As they turned to domestic concerns, the Princetonians met with a social activist from the Tel Aviv tent movement — demonstrators who have been protesting the escalating cost of living and the deterioration of public health and education services — and visited a agriculture expert in the Negev to discuss water conservation and desert cultivation.

But the most controversial issues the group examined were those surrounding tensions between religious and secular Jews after widely publicized incidents that included the reported haredi tormenting of an eight-year-old Modern Orthodox schoolgirl they accused of dressing in a provocative manner.

“We met with two women — one Orthodox and one Reform — who are in the movement to push back against haredi pressure,” said the ambassador. Such activism, he said, “has galvanized cooperation between the Orthodox and the Reform.”

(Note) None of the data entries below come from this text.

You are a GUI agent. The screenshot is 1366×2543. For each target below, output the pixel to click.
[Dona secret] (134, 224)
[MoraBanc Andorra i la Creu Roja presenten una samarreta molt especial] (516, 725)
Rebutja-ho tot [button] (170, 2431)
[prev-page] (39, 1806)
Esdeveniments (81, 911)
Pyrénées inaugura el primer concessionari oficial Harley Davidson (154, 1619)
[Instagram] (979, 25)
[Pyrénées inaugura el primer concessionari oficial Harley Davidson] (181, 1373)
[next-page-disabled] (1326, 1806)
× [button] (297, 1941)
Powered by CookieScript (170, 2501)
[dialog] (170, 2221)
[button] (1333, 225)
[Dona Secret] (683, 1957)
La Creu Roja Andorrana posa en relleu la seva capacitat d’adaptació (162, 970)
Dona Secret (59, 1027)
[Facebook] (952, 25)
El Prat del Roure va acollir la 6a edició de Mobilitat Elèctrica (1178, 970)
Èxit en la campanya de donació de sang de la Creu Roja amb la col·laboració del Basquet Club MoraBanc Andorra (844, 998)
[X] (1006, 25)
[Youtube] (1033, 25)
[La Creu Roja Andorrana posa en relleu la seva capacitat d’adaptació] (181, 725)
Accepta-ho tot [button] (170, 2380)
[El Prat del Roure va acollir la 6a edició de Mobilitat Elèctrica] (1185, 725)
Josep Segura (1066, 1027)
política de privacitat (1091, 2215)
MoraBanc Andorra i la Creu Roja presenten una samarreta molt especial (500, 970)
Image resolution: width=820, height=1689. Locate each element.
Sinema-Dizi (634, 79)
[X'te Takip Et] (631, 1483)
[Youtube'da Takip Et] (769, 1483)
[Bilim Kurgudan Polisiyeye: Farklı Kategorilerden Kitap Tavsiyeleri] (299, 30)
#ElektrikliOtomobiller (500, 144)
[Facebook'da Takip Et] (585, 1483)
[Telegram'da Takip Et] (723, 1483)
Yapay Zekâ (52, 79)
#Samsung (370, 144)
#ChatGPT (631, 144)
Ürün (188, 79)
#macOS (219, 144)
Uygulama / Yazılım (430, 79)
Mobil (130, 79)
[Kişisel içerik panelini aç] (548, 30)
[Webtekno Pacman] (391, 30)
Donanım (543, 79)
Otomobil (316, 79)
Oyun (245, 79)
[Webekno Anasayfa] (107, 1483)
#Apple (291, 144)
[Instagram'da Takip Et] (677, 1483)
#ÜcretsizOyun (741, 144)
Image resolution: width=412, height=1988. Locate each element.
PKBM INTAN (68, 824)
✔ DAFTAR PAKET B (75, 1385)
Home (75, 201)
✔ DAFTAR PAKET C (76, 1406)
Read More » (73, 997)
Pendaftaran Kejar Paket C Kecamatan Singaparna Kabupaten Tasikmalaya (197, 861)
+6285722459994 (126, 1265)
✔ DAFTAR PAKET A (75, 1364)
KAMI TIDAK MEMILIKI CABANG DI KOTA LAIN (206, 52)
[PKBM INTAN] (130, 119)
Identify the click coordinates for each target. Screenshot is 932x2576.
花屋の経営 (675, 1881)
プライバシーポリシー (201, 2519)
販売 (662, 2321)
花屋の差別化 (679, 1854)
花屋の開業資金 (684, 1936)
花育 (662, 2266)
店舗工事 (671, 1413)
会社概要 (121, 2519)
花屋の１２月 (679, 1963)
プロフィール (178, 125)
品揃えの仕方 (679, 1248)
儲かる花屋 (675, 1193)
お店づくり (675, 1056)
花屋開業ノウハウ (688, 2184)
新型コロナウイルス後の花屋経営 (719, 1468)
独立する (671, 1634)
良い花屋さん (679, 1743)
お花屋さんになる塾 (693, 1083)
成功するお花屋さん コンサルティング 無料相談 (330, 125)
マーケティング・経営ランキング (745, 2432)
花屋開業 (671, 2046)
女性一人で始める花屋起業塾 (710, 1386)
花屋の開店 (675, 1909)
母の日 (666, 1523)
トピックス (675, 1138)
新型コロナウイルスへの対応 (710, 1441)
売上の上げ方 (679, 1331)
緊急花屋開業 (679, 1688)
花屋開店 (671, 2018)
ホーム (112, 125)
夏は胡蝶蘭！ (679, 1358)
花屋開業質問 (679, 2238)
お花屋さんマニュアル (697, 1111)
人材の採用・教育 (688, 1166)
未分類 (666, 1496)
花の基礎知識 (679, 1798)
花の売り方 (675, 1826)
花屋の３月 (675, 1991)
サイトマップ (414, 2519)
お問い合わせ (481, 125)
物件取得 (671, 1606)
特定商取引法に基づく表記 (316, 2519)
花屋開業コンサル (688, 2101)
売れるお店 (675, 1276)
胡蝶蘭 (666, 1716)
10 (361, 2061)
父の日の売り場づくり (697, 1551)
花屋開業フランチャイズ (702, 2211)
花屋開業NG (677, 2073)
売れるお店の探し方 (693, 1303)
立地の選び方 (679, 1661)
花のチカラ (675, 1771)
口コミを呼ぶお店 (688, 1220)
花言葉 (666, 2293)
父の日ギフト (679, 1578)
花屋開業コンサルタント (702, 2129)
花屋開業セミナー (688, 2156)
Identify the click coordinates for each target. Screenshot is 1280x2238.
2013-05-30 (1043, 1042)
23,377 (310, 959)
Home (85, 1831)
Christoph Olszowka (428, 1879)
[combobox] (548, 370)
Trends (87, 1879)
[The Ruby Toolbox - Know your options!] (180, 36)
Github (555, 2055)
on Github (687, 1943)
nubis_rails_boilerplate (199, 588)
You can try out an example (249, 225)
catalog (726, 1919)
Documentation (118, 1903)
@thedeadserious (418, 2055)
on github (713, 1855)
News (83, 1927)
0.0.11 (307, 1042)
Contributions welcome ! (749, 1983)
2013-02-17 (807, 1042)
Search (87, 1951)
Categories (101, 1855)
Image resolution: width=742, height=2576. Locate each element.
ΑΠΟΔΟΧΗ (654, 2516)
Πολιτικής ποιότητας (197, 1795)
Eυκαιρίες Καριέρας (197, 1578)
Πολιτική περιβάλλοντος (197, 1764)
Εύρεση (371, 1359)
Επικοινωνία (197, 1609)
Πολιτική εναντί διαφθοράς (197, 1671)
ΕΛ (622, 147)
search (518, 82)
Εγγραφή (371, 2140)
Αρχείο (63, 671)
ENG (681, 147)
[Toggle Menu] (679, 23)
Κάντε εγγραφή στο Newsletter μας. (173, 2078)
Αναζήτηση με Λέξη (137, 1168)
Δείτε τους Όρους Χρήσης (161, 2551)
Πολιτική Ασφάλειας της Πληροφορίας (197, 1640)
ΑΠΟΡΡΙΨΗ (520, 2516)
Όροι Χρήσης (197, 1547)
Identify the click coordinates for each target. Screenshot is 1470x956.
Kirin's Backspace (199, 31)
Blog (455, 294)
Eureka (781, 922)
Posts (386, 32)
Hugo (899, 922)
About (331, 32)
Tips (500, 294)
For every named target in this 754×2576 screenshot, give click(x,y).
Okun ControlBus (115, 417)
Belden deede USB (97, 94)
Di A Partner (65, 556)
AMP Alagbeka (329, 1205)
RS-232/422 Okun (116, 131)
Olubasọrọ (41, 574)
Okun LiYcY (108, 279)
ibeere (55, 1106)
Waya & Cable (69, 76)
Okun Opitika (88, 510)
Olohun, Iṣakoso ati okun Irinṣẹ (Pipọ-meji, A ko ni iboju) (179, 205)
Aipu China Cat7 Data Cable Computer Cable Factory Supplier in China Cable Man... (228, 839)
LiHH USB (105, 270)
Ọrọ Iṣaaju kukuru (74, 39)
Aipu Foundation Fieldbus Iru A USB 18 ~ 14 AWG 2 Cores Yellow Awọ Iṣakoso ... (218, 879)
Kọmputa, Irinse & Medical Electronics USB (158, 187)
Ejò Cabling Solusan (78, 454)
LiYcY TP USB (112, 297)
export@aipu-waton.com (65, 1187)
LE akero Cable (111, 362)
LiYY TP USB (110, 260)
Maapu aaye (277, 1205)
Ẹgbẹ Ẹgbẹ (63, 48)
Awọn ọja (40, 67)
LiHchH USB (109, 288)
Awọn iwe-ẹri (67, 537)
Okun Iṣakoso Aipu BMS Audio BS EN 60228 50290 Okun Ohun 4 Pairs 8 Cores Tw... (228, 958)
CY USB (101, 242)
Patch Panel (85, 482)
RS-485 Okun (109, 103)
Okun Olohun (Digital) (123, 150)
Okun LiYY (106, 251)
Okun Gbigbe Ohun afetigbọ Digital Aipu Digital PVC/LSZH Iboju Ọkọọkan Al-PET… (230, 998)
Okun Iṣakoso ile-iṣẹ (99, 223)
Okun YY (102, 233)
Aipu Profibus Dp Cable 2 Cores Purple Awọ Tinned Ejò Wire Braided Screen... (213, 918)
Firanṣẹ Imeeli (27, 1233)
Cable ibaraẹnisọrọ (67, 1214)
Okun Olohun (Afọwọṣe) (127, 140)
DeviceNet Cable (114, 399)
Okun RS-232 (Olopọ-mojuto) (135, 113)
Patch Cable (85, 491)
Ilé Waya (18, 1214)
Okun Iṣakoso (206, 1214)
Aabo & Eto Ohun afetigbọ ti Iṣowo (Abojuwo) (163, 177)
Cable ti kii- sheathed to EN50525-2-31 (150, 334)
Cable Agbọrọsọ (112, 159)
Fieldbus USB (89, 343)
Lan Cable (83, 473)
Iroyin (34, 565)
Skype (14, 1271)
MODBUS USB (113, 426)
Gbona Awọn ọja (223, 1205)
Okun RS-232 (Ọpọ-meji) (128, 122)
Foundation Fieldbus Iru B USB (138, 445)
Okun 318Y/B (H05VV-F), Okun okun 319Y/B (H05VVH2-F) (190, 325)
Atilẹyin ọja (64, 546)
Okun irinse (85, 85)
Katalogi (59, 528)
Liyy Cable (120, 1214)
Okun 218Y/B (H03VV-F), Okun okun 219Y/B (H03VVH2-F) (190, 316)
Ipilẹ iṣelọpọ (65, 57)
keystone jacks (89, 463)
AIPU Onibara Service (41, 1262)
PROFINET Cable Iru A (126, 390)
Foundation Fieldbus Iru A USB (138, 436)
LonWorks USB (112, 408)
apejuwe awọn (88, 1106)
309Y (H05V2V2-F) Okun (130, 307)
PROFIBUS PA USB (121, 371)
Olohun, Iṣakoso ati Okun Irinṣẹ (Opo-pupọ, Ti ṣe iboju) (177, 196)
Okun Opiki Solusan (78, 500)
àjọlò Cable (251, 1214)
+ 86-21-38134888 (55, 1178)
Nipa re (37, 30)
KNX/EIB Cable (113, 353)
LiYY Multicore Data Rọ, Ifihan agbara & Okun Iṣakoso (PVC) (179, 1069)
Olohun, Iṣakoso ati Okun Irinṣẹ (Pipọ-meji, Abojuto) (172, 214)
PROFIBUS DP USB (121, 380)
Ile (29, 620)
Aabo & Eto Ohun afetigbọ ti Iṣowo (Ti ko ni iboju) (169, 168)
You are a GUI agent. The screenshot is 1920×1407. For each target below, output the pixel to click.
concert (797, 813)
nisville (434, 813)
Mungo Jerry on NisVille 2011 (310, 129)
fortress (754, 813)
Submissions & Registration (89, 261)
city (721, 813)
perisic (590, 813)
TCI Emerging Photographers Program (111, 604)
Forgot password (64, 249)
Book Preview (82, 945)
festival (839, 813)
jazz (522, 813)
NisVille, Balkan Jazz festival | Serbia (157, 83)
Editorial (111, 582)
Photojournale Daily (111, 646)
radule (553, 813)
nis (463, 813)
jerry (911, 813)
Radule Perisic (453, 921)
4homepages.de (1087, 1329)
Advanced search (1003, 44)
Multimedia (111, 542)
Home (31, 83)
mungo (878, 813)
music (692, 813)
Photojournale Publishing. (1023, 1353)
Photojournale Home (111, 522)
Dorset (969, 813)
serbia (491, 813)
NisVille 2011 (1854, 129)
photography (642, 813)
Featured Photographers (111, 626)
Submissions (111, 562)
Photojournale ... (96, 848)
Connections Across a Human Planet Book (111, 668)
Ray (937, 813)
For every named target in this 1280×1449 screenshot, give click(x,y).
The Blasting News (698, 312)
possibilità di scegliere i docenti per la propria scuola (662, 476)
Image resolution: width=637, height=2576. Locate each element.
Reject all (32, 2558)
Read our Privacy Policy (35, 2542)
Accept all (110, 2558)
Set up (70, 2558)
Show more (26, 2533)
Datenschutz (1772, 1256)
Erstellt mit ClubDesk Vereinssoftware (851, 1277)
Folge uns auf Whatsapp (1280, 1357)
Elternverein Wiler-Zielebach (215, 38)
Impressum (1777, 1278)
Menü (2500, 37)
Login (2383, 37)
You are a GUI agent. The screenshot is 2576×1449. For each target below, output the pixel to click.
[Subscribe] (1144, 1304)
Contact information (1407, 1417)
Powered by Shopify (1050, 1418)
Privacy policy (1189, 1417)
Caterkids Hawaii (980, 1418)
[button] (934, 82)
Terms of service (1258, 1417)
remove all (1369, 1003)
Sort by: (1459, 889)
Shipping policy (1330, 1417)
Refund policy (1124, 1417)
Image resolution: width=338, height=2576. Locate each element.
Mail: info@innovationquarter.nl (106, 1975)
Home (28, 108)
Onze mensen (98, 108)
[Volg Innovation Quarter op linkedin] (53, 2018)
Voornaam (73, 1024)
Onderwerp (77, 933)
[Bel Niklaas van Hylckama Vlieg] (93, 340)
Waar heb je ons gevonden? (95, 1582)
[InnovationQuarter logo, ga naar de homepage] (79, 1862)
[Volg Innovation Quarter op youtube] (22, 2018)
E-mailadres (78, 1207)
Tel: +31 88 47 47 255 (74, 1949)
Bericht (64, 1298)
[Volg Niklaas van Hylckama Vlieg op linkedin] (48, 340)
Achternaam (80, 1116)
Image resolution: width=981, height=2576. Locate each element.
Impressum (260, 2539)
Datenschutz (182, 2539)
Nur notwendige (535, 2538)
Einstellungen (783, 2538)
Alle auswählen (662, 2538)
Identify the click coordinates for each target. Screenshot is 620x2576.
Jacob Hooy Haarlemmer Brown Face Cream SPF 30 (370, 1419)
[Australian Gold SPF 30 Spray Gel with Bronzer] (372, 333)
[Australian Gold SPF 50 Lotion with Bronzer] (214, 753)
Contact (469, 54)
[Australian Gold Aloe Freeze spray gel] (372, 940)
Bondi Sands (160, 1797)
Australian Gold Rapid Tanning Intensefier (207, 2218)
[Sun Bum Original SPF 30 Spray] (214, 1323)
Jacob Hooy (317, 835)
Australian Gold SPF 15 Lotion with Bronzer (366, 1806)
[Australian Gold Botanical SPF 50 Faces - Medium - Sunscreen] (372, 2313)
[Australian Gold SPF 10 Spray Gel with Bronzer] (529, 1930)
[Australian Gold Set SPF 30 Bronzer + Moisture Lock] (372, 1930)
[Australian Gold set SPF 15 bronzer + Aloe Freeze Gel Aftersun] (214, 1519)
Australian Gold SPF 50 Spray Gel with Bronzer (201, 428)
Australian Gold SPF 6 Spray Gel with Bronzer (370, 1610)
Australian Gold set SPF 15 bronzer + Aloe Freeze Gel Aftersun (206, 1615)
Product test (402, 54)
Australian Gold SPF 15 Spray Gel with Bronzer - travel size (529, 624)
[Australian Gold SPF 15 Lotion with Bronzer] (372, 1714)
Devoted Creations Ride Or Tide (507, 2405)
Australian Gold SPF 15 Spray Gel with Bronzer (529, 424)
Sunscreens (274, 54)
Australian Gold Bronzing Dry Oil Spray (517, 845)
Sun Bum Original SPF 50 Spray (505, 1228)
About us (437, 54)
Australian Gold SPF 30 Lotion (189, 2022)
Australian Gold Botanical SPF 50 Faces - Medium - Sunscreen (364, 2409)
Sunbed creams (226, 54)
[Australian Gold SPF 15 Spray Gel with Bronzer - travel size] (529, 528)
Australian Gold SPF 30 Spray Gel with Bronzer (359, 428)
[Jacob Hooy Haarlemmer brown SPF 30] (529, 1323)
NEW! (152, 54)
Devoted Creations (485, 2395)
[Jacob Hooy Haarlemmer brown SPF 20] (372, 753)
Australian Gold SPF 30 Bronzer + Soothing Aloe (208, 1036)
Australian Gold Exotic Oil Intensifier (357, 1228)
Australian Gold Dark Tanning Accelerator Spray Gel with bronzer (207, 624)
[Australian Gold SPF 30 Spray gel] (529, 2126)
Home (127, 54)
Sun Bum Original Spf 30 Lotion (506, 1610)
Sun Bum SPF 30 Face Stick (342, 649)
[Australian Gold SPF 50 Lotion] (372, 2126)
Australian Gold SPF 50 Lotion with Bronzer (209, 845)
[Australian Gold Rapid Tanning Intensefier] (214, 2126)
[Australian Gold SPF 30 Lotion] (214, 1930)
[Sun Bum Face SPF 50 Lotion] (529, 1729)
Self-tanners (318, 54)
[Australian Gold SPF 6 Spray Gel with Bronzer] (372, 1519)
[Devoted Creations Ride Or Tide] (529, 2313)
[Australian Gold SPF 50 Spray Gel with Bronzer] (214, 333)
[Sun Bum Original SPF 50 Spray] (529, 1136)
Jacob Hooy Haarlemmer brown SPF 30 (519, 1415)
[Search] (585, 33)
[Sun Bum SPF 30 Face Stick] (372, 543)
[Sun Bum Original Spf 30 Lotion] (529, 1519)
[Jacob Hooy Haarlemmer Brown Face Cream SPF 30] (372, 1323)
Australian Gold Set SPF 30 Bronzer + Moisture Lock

“The women were very high energy,” observed Jackson. “They are coming at it from very different angles — the secular and the very religious — but they were able to come at it in a very cool way when they talked about how perhaps the system isn’t working as well as it should be.

“I am optimistic they will be able to work it out.”

Given all the controversies they focused on, the students had “no monolithic view of things,” said Kurtzer. “Seven or eight of them had been to Israel before, but almost none of them had been exposed to this range or depth of issues.

“There was so much to absorb in eight days. We did not fight about things, but there were a lot of heavy discussions. It was very intensive.”